━━━━━ MATERIALS PROVIDED

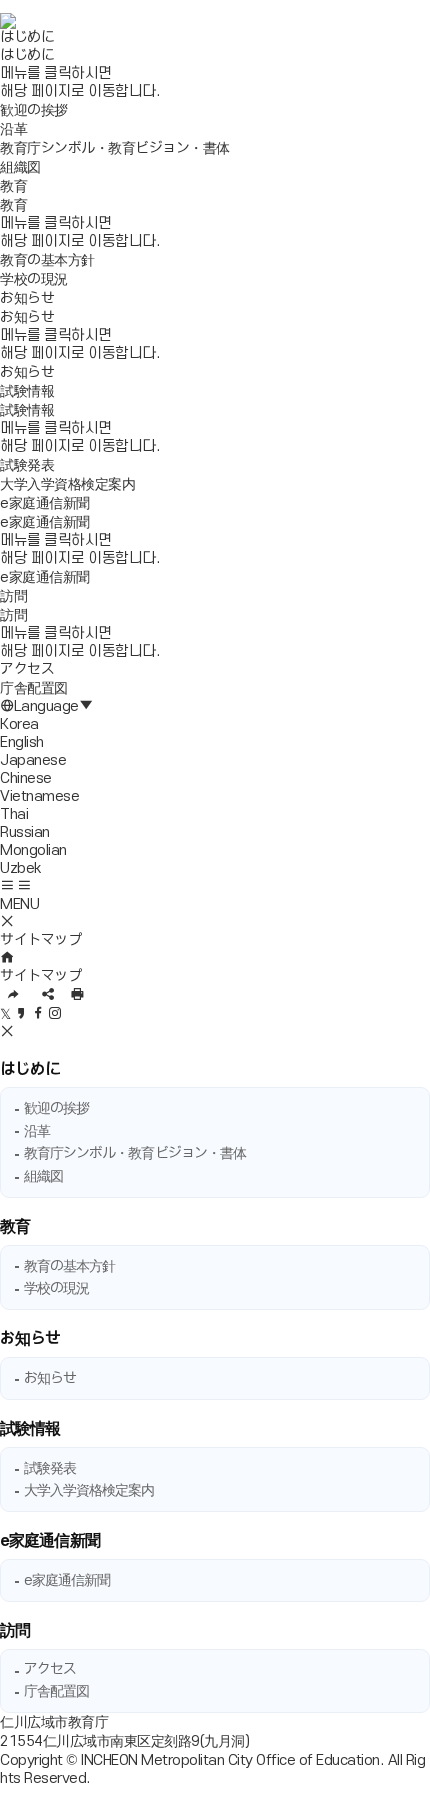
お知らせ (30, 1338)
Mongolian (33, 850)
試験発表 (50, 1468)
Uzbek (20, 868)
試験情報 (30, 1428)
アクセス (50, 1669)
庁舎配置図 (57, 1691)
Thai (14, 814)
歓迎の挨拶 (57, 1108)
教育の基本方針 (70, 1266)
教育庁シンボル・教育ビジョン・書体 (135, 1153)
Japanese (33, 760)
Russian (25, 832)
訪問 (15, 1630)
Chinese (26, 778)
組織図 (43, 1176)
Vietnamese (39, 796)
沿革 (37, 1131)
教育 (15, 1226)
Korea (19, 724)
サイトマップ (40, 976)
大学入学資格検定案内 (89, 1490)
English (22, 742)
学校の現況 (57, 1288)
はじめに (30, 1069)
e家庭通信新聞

━━━━━━━━━━

WHAT IS NEEDED – Using the entries above, give again each line from the one containing "アクセス (50, 1669)" through the last line, exactly and only those.

RESPONSE TO THIS TASK –
アクセス (50, 1669)
庁舎配置図 (57, 1691)
Thai (14, 814)
歓迎の挨拶 (57, 1108)
教育の基本方針 (70, 1266)
教育庁シンボル・教育ビジョン・書体 (135, 1153)
Japanese (33, 760)
Russian (25, 832)
訪問 (15, 1630)
Chinese (26, 778)
組織図 (43, 1176)
Vietnamese (39, 796)
沿革 (37, 1131)
教育 (15, 1226)
Korea (19, 724)
サイトマップ (40, 976)
大学入学資格検定案内 (89, 1490)
English (22, 742)
学校の現況 (57, 1288)
はじめに (30, 1069)
e家庭通信新聞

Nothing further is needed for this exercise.